Pfui schämt euch, möchte ich den Managern einiger Hedgefonds zurufen. Ist euch denn nichts mehr peinlich genug, um euren Hals mit noch mehr Milliarden (für Millionen tun die es ja kaum noch) voll zu stopfen?

Wenn ihr daran erstickt, könnt ihr nach dem Menschenrecht auf Leben rufen.

Hedgefonds und Anstand passt wohl nicht zusammen

Aber die Menschenrechte einzuklagen, nur weil ihr den Hals nicht voll genug kriegen könnt, das sollte euch der Anstand verbieten. Schaut doch mal über den Tellerrand.

Gestern z.B. ist unsere Bundeskanzlerin, Frau Dr. Merkel, zu einem Staatsbesuch nach China aufgebrochen. Sie wird (sollte) dort die Menschenrechte ansprechen. Zu Recht.
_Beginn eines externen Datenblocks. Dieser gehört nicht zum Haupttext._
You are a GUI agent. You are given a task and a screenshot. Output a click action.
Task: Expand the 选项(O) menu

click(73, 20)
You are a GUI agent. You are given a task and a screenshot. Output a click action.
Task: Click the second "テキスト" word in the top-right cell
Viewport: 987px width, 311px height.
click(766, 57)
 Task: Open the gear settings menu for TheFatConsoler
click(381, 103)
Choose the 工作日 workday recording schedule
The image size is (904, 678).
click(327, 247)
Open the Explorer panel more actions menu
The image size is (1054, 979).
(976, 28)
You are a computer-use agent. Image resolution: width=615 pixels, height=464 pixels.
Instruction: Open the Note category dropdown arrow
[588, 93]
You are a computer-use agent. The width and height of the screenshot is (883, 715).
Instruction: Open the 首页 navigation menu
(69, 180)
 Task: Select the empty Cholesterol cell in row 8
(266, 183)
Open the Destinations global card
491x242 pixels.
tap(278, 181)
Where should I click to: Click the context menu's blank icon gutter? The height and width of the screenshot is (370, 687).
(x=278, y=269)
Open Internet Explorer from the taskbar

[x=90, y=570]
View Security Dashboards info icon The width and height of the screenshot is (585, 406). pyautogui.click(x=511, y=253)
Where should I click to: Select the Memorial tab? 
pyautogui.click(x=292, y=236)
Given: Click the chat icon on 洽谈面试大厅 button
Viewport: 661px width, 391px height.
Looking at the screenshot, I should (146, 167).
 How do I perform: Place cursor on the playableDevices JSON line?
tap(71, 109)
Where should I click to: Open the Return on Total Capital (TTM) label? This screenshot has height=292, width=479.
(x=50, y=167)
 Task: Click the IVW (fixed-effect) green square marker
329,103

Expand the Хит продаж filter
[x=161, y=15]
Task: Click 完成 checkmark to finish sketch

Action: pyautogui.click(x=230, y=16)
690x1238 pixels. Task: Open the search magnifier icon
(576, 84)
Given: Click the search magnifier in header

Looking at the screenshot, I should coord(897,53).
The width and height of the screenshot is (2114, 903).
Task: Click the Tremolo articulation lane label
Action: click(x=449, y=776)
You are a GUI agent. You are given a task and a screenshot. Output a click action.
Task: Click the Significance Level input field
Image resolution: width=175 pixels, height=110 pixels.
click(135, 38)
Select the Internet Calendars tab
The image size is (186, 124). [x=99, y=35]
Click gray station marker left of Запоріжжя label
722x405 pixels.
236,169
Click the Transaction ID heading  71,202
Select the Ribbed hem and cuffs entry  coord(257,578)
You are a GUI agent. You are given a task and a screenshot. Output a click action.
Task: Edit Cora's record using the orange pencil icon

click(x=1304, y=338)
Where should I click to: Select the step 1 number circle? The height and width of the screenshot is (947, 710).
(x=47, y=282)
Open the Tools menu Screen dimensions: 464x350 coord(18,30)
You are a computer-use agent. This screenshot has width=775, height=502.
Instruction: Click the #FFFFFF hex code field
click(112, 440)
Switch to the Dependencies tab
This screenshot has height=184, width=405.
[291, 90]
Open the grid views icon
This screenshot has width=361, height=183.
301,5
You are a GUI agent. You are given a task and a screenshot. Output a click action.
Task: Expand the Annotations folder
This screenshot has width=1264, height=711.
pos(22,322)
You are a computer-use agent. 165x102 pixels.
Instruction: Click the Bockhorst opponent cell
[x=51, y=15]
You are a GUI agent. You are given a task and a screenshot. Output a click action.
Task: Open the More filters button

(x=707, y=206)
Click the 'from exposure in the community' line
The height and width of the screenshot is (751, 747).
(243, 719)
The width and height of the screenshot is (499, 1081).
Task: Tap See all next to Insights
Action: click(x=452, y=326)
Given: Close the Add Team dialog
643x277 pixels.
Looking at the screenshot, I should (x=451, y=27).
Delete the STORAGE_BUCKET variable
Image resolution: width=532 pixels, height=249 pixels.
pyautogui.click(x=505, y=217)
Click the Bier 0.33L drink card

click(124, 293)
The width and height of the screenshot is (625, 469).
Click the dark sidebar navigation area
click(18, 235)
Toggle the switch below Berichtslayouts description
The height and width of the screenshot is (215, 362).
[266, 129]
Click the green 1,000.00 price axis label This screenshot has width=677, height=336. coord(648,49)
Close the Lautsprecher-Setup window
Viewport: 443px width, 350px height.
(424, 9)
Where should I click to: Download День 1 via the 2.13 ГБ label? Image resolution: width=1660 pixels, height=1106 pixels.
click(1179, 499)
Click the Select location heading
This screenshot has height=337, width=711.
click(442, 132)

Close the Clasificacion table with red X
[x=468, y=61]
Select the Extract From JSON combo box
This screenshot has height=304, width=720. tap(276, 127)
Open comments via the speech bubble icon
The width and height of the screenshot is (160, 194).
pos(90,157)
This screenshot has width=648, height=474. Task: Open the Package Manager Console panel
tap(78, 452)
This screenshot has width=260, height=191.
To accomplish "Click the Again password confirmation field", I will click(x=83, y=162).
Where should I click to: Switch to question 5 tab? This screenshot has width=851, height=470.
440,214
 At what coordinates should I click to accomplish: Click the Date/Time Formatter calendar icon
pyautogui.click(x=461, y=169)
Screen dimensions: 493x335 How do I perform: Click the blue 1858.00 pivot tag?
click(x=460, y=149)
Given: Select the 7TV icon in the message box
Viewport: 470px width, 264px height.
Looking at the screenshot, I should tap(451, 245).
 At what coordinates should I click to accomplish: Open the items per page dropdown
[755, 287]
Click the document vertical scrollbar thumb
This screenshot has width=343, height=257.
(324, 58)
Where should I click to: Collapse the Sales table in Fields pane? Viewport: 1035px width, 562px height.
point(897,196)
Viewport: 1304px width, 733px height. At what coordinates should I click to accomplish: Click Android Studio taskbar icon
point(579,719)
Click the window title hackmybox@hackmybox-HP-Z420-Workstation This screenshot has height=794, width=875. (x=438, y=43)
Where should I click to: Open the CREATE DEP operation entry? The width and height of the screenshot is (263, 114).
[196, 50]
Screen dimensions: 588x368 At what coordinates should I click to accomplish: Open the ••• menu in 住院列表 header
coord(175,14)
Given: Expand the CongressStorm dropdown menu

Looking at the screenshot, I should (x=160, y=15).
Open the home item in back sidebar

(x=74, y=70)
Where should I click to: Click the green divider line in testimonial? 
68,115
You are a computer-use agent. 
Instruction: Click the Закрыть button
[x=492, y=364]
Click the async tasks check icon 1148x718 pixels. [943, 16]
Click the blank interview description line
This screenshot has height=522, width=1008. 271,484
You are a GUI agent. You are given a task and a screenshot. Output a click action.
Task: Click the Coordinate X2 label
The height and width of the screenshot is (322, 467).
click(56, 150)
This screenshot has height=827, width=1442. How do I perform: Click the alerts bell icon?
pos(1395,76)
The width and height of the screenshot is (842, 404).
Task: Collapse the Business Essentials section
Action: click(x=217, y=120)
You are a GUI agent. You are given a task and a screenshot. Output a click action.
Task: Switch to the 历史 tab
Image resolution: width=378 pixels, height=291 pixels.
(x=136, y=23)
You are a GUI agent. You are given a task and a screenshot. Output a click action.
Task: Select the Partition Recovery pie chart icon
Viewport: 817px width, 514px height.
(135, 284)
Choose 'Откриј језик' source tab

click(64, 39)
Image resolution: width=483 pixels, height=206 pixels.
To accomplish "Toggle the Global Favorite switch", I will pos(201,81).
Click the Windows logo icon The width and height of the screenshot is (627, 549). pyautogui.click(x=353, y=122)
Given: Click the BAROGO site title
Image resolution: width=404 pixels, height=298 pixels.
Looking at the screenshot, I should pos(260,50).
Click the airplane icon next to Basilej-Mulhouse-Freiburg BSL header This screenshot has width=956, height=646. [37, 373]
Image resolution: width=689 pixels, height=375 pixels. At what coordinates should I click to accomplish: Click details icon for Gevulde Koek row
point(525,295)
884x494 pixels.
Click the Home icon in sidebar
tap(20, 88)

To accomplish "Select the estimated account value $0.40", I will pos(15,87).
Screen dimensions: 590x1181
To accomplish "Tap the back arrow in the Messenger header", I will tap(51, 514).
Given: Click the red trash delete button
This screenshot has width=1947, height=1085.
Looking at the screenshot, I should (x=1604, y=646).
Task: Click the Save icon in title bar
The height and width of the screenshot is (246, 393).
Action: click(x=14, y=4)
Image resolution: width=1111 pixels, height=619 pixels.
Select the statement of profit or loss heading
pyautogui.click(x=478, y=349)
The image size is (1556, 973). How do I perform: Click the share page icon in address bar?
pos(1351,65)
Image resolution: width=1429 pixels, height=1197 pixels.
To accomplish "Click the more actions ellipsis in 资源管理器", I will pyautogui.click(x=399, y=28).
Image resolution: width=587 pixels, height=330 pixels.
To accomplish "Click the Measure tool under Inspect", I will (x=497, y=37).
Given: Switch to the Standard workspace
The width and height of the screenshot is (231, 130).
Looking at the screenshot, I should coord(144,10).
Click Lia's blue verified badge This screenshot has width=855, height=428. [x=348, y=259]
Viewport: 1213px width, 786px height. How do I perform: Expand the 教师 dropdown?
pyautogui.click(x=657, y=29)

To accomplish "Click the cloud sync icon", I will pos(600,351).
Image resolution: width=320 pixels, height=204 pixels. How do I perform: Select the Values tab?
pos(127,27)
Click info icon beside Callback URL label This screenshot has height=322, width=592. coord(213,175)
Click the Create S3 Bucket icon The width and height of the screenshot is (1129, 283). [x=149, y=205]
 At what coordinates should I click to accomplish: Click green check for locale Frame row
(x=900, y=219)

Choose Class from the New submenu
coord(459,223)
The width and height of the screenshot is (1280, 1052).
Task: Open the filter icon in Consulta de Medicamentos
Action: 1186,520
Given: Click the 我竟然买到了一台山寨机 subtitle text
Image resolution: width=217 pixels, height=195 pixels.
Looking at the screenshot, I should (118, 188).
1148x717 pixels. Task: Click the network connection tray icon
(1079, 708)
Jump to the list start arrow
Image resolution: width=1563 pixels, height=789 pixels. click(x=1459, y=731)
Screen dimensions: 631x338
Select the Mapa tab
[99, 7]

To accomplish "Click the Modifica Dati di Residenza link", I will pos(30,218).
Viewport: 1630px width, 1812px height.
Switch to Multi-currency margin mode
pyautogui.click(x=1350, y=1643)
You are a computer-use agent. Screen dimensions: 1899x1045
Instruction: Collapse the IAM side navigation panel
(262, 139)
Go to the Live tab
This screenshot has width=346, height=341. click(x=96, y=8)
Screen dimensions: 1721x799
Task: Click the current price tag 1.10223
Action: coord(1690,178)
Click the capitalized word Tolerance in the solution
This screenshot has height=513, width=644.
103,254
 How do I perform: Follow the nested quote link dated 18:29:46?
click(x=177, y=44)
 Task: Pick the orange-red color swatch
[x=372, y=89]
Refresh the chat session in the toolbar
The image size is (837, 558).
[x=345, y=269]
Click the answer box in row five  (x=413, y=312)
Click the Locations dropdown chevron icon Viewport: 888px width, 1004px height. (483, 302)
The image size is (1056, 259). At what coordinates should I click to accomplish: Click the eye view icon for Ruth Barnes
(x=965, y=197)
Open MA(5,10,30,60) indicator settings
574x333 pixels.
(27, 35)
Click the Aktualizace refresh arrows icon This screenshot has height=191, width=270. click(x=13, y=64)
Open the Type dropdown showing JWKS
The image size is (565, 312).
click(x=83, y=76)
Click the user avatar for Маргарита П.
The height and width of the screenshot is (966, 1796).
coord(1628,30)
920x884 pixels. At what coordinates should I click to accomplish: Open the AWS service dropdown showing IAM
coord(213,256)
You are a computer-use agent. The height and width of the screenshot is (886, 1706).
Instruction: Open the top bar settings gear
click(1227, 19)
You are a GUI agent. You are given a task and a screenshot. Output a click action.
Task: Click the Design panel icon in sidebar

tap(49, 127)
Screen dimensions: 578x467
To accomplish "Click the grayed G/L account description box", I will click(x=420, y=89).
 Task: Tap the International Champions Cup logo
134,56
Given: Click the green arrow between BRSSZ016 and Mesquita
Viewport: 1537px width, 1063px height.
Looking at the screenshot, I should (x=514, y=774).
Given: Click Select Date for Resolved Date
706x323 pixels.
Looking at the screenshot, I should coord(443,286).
Inwieweit sie das macht, wie gut oder schlecht, ist hier nicht das Thema. China und Verletzung der Menschenrechte passt aber zusammen.

Aber Menschenrechte einklagen, weil die Rendite nicht stimmt, das ist gelinde gesagt nur noch peinlich. Der Hintergrund:

Hedgefonds wollen Menschrecht auf Rendite einklagen

Etliche Manager von Hedgefonds planen nach einem Bericht in der „New York Times“ eine Klage vor dem Europäischen Gerichtshof für Menschenrechte.

Inhalt der Klage:

Griechenland kann seine Schulden nicht zurückzahlen. Dafür wird ein Schuldenschnitt (Haircut) immer wahrscheinlicher. Dies, so die findigen (oder windigen?) Anwälte der Hedgefonds, sei aber ein einseitiger Eingriff in das Eigentumsrecht der Hedgefonds, die die Anleihen halten. Und das Eigentumsrecht ist in der EU ein Menschenrecht.

Fachleute bewerten die Chancen, dass der Europäische Gerichtshof eine solche Klage annehmen wird, als groß, so der Bericht in der „New York Times“.

Hedgefonds: In der eigenen Stube kehren

Ich schlage vor, liebe Manager der Hedgefonds, vor Einreichung der Klage durchleuchtet ihr mal die Geschäfte, die einige Hedgefonds zusammen mit Goldman Sachs eingefädelt haben. Hier zum Beispiel habe ich seinerzeit geschrieben:

„Goldman Sachs hat Finanzderivate emittiert, bei denen von vornherein klar war, dass deren Käufer Verluste verbuchen würden. Denn der Gegenpart war ein Hedgefonds, der über Goldman Sachs dieses miese Geschäft in die Wege geleitet hatte und „dringend“ Käufer von Finanzderivaten suchte, die mit größtmöglicher Wahrscheinlichkeit im Kurs fallen würden.

So kam es dann auch. Anleger wurden betrogen. Der Hedgefonds gewann eine Milliarde, dank seiner „Kumpels“ bei Goldman Sachs.“

Wie steht es denn da mit den Menschrechten, der seinerzeit betrogenen Anleger?, frage ich.

Wirkliche Verletzungen der Menschrechte

Bevor ihr eure Klage einreicht, liebe dafür verantwortliche Manager der Hedgefonds, empfehle ich eine Reise. Wahlweise nach Afghanistan, Syrien, Libyen, China, Nord-Korea oder in viele afrikanische Staaten.

Und dort setzt ihr euch mit den Menschen vor Ort auf dem Marktplatz zusammen und diskutiert über euer Problem, die Verletzung der Menschenrechte durch verloren gegangene Rendite. Wetten, dass ihr danach keine solch üble Klage mehr einreicht?

Zum guten Schluss: Am 02.02.1754, also heute vor 258 Jahren, kam Charles Maurice de Talleyrand-Périgord, einer der bekanntesten französischen Staatsmänner sowie Diplomat während der Französischen Revolution, der Napoleonischen Kriege und beim Wiener Kongress, zur Welt. Hatte er schon damals das heutige deutsche Bundespräsidialamt im Sinn?, als er sagte:

"Kein Abschied auf der Welt fällt schwerer als der Abschied von der Macht."

Der Abschied vom heutigen Kommentar fällt mir leicht, bin ich doch morgen schon wieder hier.